Information provided =>
[Start of section]

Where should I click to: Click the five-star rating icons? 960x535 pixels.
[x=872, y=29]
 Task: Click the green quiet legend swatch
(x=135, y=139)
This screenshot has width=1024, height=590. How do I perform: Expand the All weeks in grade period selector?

[End of section]
[Start of section]

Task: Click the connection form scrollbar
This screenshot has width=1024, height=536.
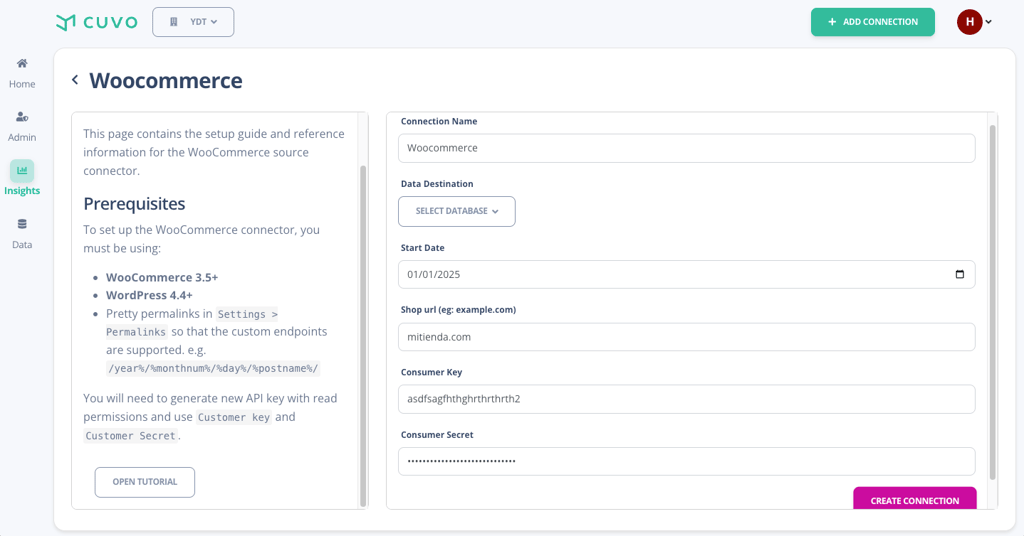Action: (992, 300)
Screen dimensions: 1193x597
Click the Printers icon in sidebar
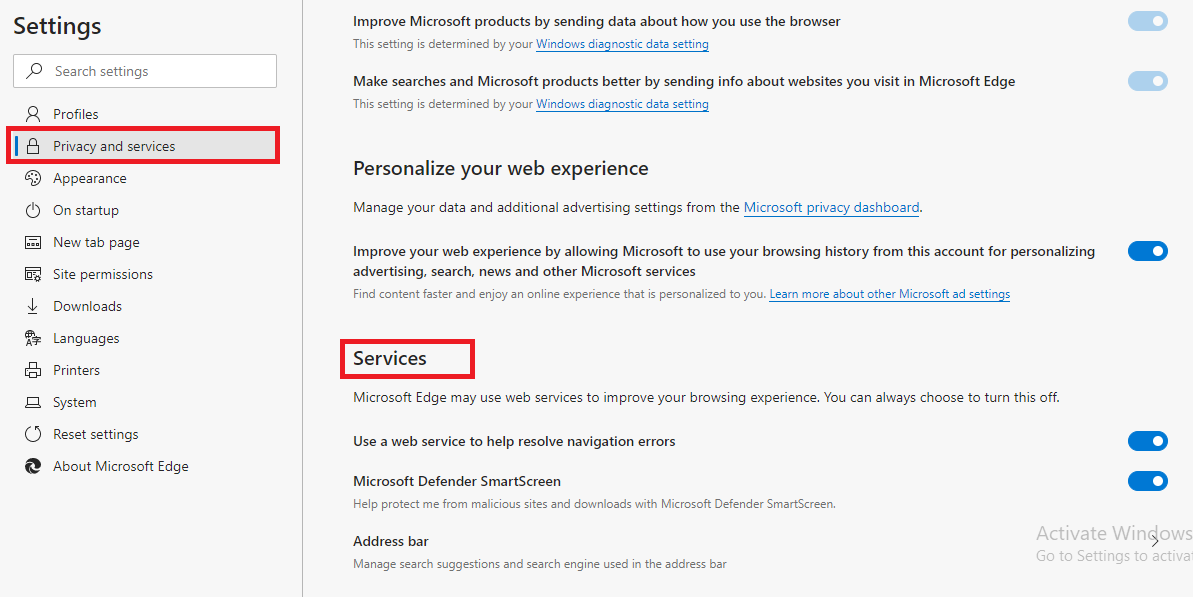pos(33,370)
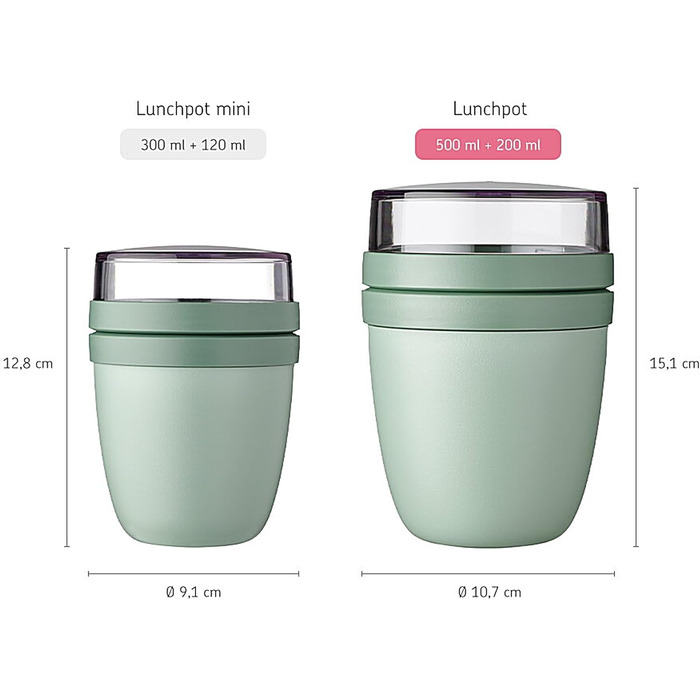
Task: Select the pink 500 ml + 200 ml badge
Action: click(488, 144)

[End of section]

Assignment => Give an exact copy of the lines above from the line with "Task: Click the green quiet legend swatch" up to and including the line with "This screenshot has width=1024, height=590.", and leave everything else out.

Exercise response =>
 Task: Click the green quiet legend swatch
(x=135, y=139)
This screenshot has width=1024, height=590. How do I perform: Expand the All weeks in grade period selector?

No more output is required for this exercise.